═══ RECORDS ═══
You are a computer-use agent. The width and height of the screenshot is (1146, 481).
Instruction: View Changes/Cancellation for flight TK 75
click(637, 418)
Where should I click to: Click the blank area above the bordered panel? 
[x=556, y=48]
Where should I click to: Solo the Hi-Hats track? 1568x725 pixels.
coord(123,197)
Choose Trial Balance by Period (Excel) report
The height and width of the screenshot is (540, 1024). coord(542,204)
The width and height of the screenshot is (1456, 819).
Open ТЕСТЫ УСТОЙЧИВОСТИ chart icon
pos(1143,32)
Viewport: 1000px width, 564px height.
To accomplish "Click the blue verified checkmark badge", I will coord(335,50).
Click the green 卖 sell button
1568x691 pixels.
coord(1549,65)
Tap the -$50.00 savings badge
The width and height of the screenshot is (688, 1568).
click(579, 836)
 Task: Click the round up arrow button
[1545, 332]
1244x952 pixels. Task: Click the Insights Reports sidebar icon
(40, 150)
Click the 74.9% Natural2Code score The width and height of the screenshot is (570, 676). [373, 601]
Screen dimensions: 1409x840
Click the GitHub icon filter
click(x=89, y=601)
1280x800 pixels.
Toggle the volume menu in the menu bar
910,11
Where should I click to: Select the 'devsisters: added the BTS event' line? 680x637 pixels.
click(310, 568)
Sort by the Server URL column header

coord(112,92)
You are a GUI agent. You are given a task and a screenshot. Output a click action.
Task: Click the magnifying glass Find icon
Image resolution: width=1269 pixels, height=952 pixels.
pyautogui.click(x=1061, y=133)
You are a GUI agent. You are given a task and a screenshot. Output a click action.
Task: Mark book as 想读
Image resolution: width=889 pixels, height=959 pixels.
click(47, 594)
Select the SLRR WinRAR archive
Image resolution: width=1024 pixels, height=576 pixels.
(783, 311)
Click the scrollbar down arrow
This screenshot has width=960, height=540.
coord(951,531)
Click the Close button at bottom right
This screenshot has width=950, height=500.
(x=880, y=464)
═══
# SET TASK
Write out the records word for word, starting with the line that contains "Where should I click to: Select" and going on through the line that contains "coord(112,92)".

# SOLUTION TO THIS PROBLEM
Where should I click to: Select the 'devsisters: added the BTS event' line? 680x637 pixels.
click(310, 568)
Sort by the Server URL column header

coord(112,92)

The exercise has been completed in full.